I have to admit I have been on a bit of a high the last few days. SpaceX, a space startup company has been flying their unmanned Dragon cargo ship up to the Space Station. So far, everything has been going really well.

Here is video that was taken this morning as Dragon approached within 1.5 miles as a test. Tomorrow it will hopefully be captured and berthed by the station’s robot arm.

There are several remarkable things about this mission. They are the first private company to do it as all previous cargo missions were done by companies as government contractors. Second, after the docked part of the mission, the cargo ship will reenter and (hopefully) be picked up intact off the coast of California. Currently no other cargo vehicle can do this so this will be a capability restored after being lost with the shuttle’s retirement. All of this is being done cheaper than any other company can do it, which is also remarkable.

So to sum up before moving on, 1. private company not government, 2. capability nobody else has, 3. cheaper too. Got it.

So onto the photos.

The first photo is of the launch center when NASA sent Apollo 11 to the moon back in 1969.

Apollo 11 Firing Room – audacity.org

There is no question it was one of the greatest achievements in human history. It was also hugely expensive but it had to be with the technology at their disposal.

This photo is of the mission control center of SpaceX.

SpaceX mission control room – via tumblr: http://www.ridingwithstrangers.com

If you compare the two photos you can see some differences. First, notice that in the NASA pic, every single person is wearing a tie and white shirt. While not everyone in the modern NASA mission control is wearing a tie, most of them still do. It’s part of their culture that says that dressing like that is what you do when controlling space missions.

Did you notice that in the SpaceX mission control room nobody has a tie? They have a very different culture and yet they seem to be proficient at what they do.

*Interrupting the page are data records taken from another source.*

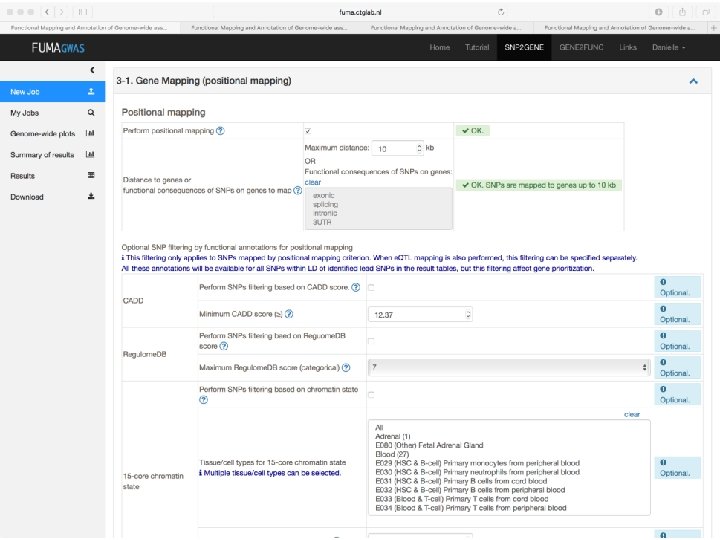Collapse the sidebar with the left chevron
Image resolution: width=720 pixels, height=540 pixels.
pyautogui.click(x=91, y=69)
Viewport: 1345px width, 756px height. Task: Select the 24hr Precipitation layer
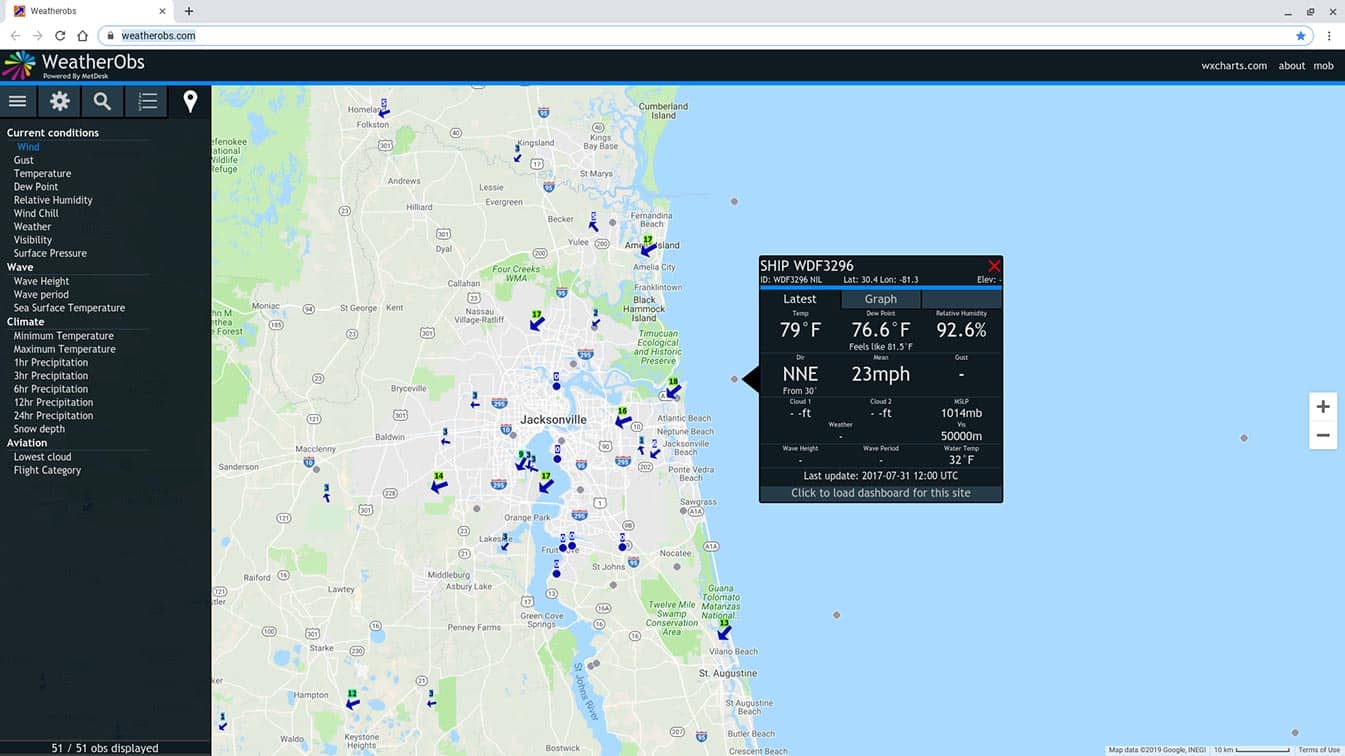point(53,416)
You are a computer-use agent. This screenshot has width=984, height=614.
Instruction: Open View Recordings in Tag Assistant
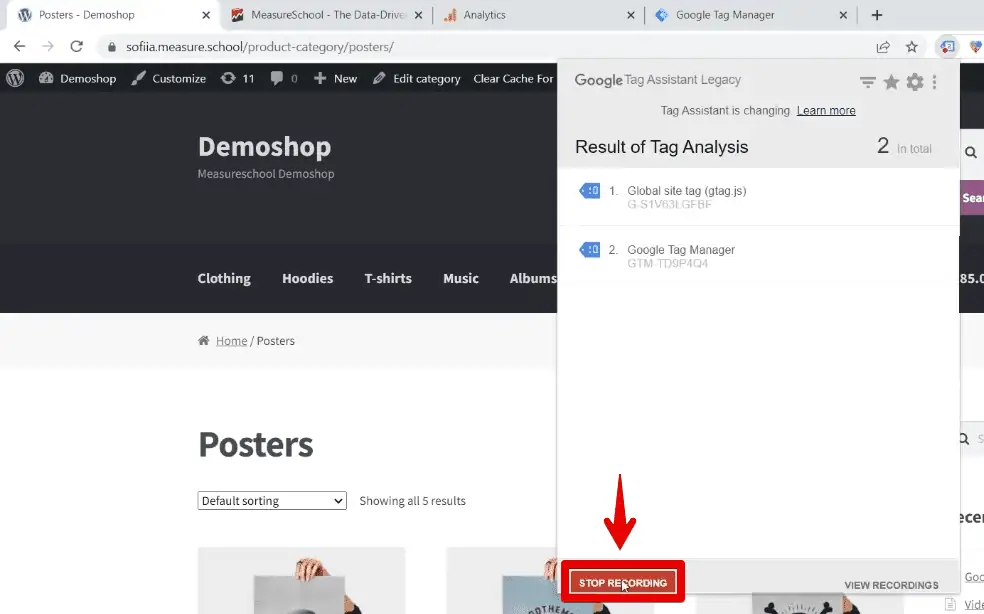[891, 585]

You will also observe in the NASA pic that all the control consoles have screens and buttons all built into specially designed consoles. I have actually been in that exact control room at the Kennedy Space Center in the mid 1990s. It had been updated quite a bit but it was still purpose built. What was really scary was they still had equipment they were using from the 1970s! I guess things were built more rugged back then. 😉

In the SpaceX control room you see IKEA desks and standard office workstations. This is an order of magnitude less cost than the custom NASA stuff. Not only that but all the control consoles are virtual ones on their screens so they can be changed very easily. You don’t have to add a physical button or knob. Technology has revolutionized the job they have to do and make it much easier.

So how does this tie to education? Well let’s look at two more pictures. The first is a classroom from almost 100 years ago.

(cc) Yvonee Thompson

The second picture is how too many of our classrooms look today.

(cc) hoyasmeg

Get the picture? It’s not rocket science. 🙂

Why can’t modern technology create a way to learn that is lower cost and just as effective (or more?) I’ll talk more about this tomorrow.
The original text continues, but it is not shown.